Ninja announced Wednesday a $2.8 million raise from Lachy Groom, Flexport and Contrary Capital.

Subsidizing deliveries is not unusual. Tech companies are accustomed to underwriting orders with investor cash until they reach a large enough scale and volume to crush competitors and become profitable – a feat even UberEats hasn’t accomplished.

Grocers haven’t stood in their way – yet.

Despite seeing meal kit and restaurant delivery services “nibble” at business, Von Massow said “they’re not saying, ‘Boy oh boy, this is a fundamental change in how people are buying groceries.”’

But if even 25 per cent of consumers shift to ultrafast, he expects grocers will get involved.

Yue isn’t worried by that prospect. “There’s just so much growth to be had for everybody in the marketplace,” he said.

His growth plan eschews a food delivery hallmark: independent contractors offered no job security and few, if any benefits, in exchange for being able to chose when, where and how often they work.

Yue hires mostly part-timers. Job postings show they are paid between $15 and $17 an hour, compensated for wait times, provided with a e-bike and allowed to keep tips.

By using staff, Yue believes Ninja’s 10-minute promise is more attainable and customer service is prioritized.

With UberEats and other platforms, “there’s very little room for the delivery staff to shine through with exceptional service,” Yue said.

Also key: micro-fulfilment centres stocked with groceries, in central neighbourhoods and closed to the public.

Tiggy has six in Vancouver and three in Toronto with an average order time of 13 minutes, said co-founder Eugene Bisovka in an email. He declined an interview.

Ninja has two in Toronto, one in Waterloo and plans for 10 more over the next year. They carry 1,400 items and will stock 2,500 later this year.

Though Ninja sells Loblaw Companies Ltd.’s President’s Choice branded items, its offerings are more curated than a grocery store’s to streamline fulfilment.

“We would never have like 20 brands of ketchup and I think most consumers are typically fine with that,” said Yue.

“We typically have one, maybe two key brands per product type.”

He likens his meat and produce to a farmers market.

“We just try to bring in whatever is in season and that narrows down our selection a little bit as well,” he said.

But even a smaller stock is impacted by the inflation, supply chain troubles and soaring prices of grocery giants.
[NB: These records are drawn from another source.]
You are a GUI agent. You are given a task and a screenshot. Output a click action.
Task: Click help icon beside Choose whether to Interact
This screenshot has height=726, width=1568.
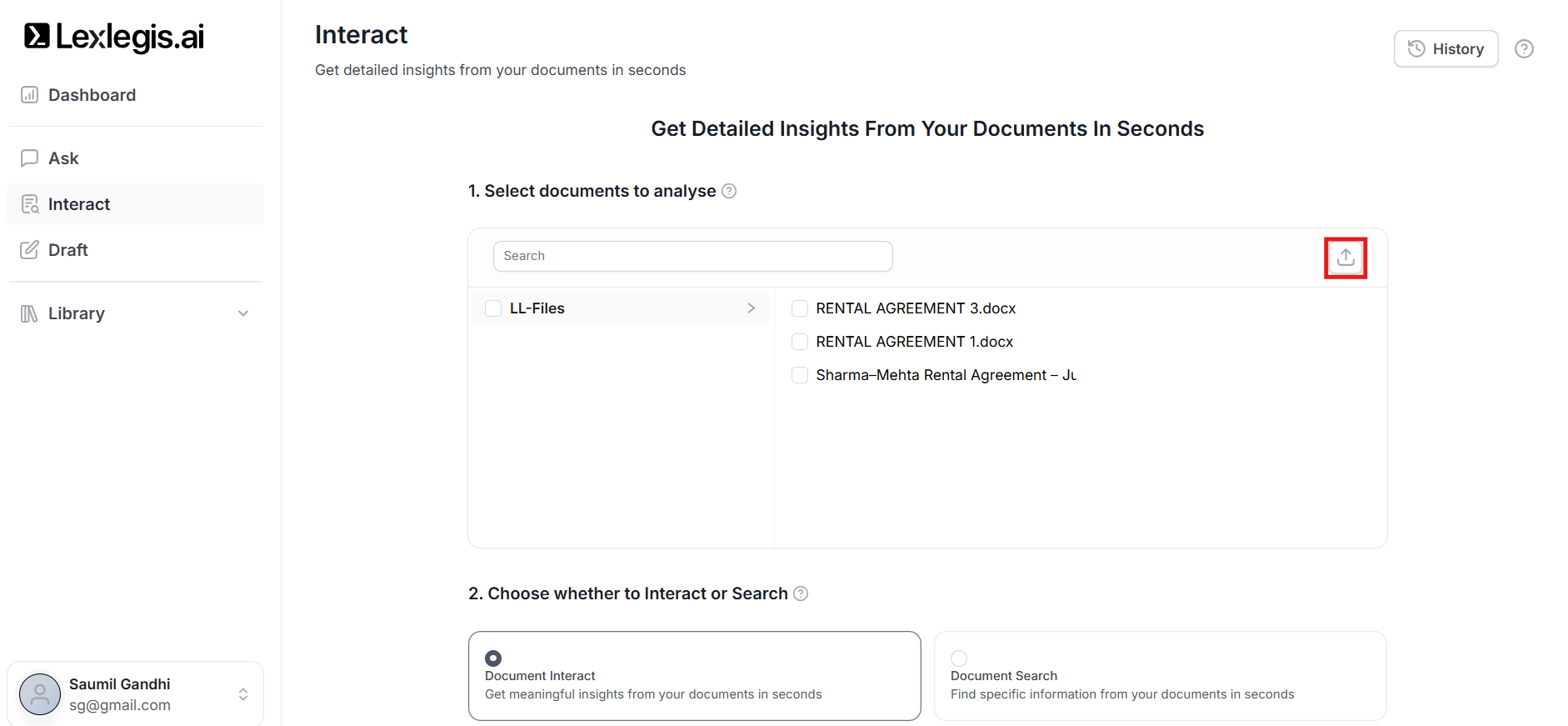pos(801,593)
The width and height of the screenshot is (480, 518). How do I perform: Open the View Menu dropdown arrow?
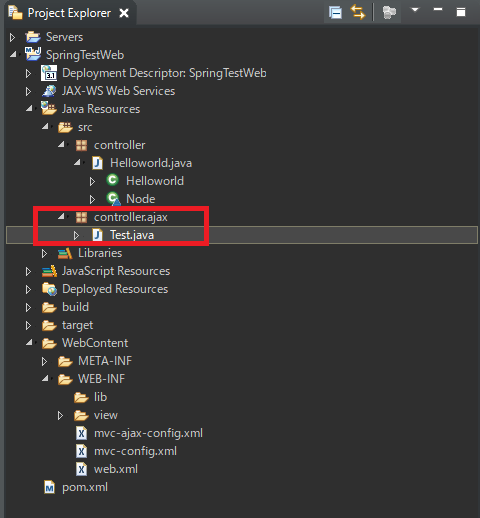415,10
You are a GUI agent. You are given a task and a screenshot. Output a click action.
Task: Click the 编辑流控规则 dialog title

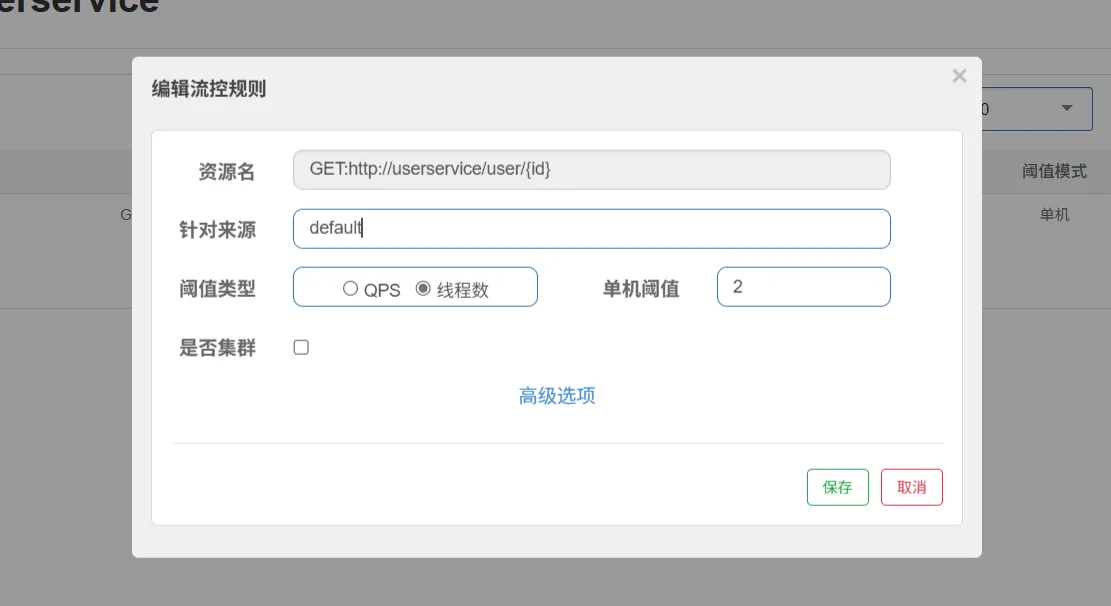pyautogui.click(x=209, y=89)
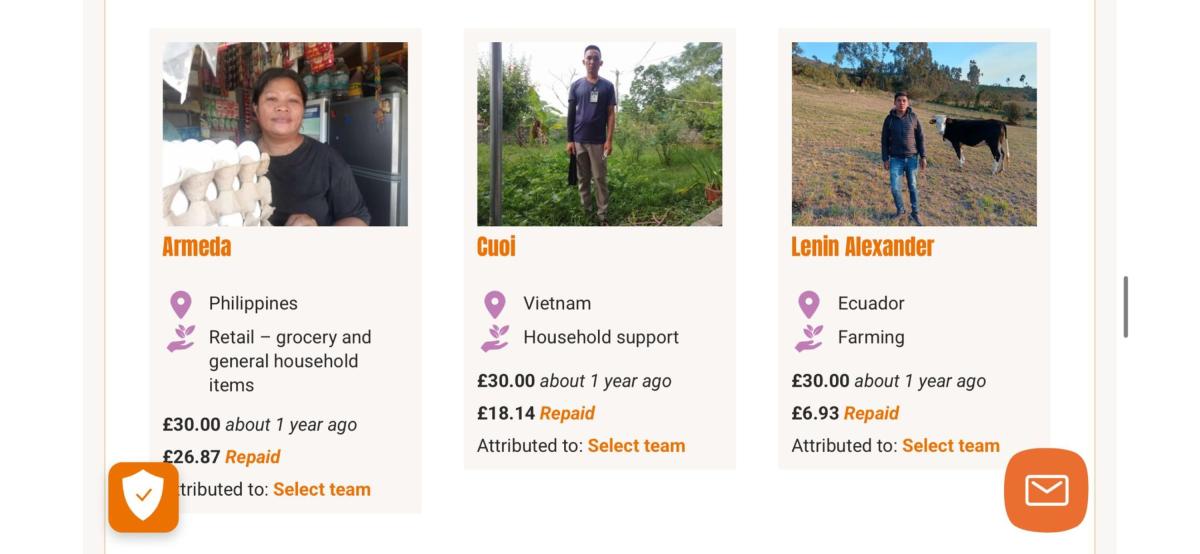Select team for Lenin Alexander's loan
The width and height of the screenshot is (1200, 554).
tap(950, 446)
Ninja had trouble securing Ben and Jerry’s ice cream earlier this year and in February, as Russia waged war against Ukraine, Yue found more items hard to obtain.
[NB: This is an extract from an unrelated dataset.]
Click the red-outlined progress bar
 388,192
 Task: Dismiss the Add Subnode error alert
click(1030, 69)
Stock is flowing again, but Prabh Gill believes these companies must engage in a “delicate balancing act” to keep inventory in check, fine-tune their breadth of products and snatch up customers in a “mad dash” for market share.

“In order for them to be profitable, they need the right density of demand as they’re still gaining foothold in the market,” said the McKinsey & Co. associate partner focused on retail.

“(For them to be profitable), I think it will take a bit.”